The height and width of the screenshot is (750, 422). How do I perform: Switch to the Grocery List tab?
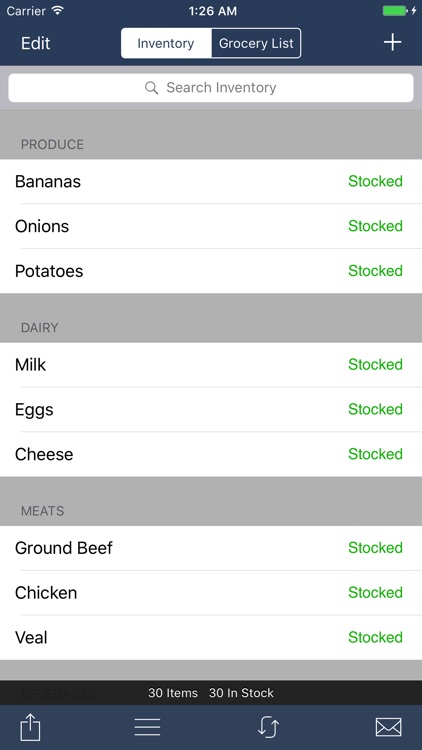pyautogui.click(x=256, y=43)
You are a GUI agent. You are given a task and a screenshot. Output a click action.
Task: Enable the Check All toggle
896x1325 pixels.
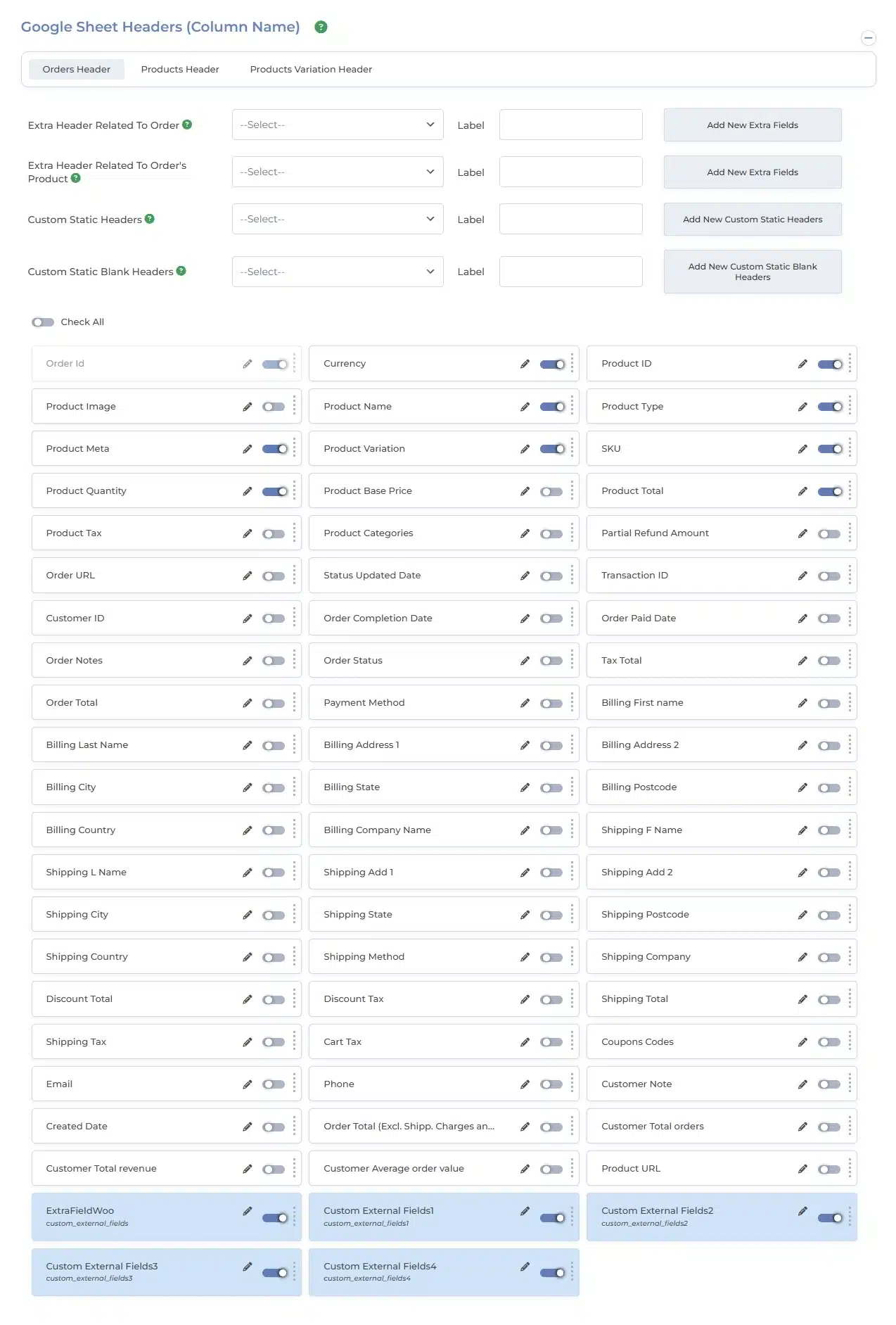click(x=43, y=322)
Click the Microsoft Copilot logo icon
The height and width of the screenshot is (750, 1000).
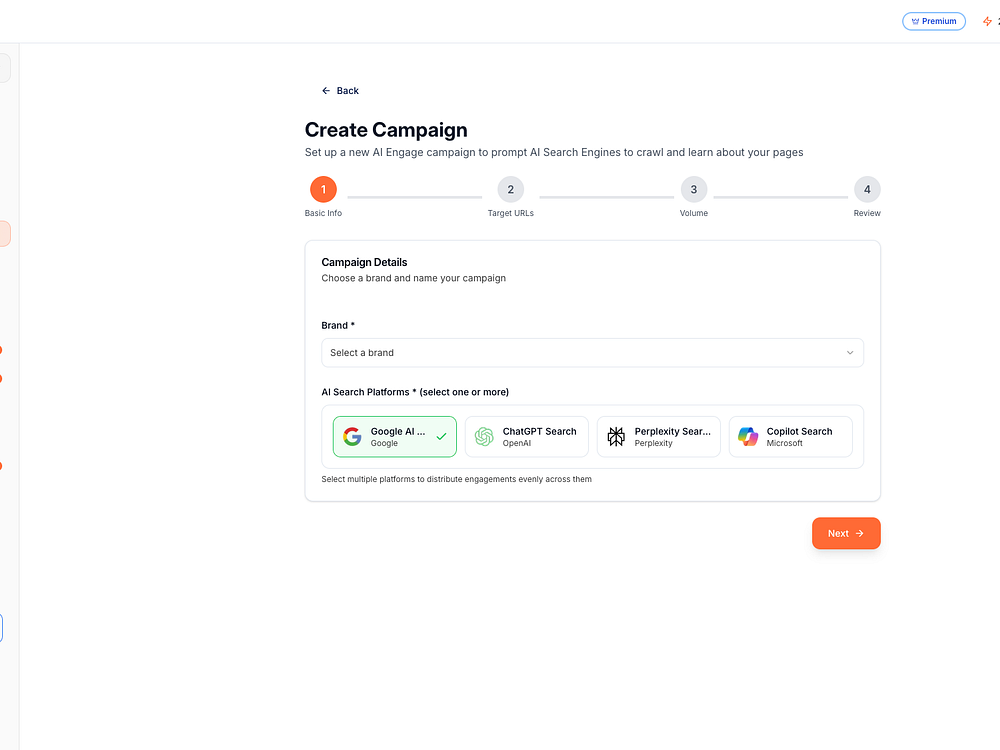(x=748, y=437)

^^^^^^^^^^^^^^^^

• Directions for this task: Without any pictures, transcribe the listing above exactly as written.

• Response to the exercise:
The height and width of the screenshot is (750, 422). How do I perform: Switch to the Grocery List tab?
pyautogui.click(x=256, y=43)
You are a GUI agent. You are given a task and a screenshot. Output a click action.
Task: Enable the Check All toggle
896x1325 pixels.
click(x=43, y=322)
Click the Microsoft Copilot logo icon
The height and width of the screenshot is (750, 1000).
(x=748, y=437)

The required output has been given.